On January 7, 1980, Larry Williams was found in his Laurel Canyon home with his hands cuffed behind his back and a bullet in his head. The LAPD deemed it a suicide but most people who knew him thought he was murdered. Various theories on who might have killed Larry Williams have been floated over the years, suspects named include Watson (which is almost certainly not true) and the LAPD. The rumor that the words Space Guitar were carved into his chest however can me traced back to yours truly and my own sad attempt at humor when writing the liner notes for the CD re-issue of Two For The Price Of One. I made it up, thinking most fans would get the joke, unfortunately I’ve seen the story re-printed as evidence that Watson had something to do with Williams murder. Not everyone gets my jokes. Anyway, at this late date it’s unlikely we’ll ever know the truth about who pulled the trigger on Larry Williams.
From the mid-80’s through 2004 many outtakes from his glory days at Specialty have surfaced, and not all of them created artificially.
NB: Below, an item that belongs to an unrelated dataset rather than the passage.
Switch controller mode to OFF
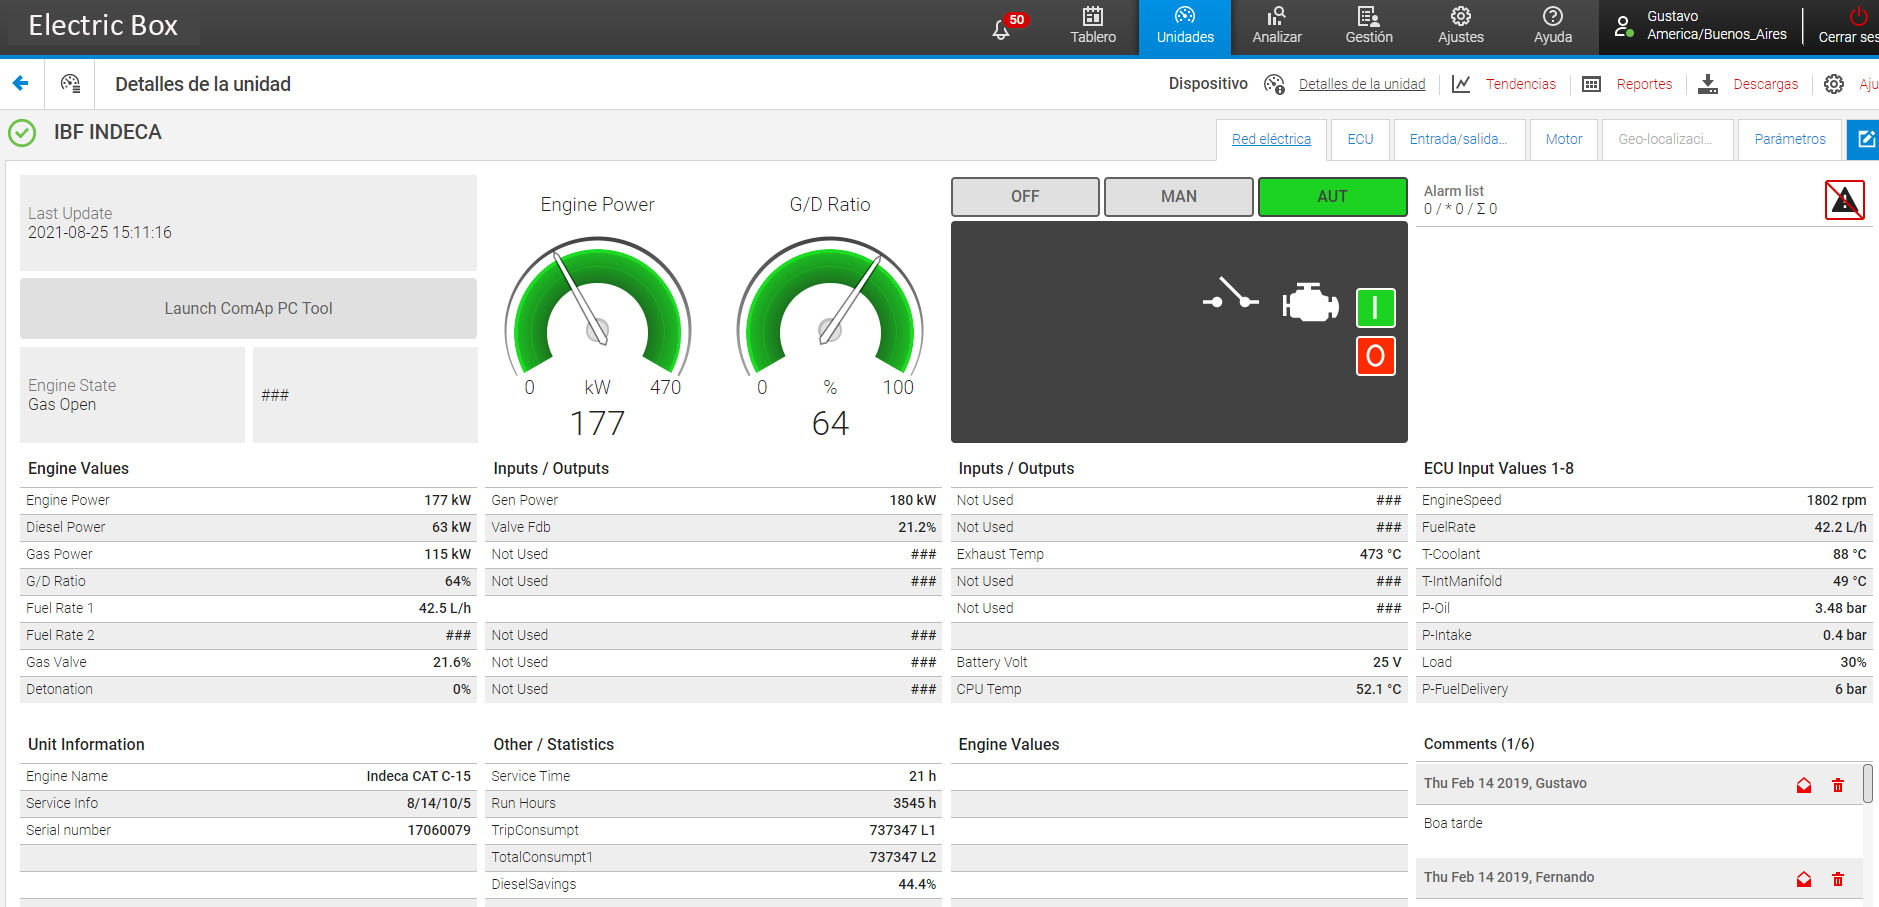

The aforementioned Ace package– At His Finest, is an essential part of any record collection and contains a wealth of previously un-heard material including versions of Sugar Boy Crawford’s Jockamo (Iko Iko), Huey Smith’s Rockin’ Pneumonia and the Boogie Woogie Flu, Little Richard’s Heebie Jeebies, Lloyd Price’s Lawdy Miss Clawdy, and among the originals left on the shelf are alternate takes and unnisued tunes like Baby’s Crazy, Bad Boy (take 5, take 6), Hocus Pocus, You Bug Me Baby, The Dummy, Slow Down, and Hey Now, Hey Now.
Larry Williams– pimp, rocker, fashion plate. He sure was something.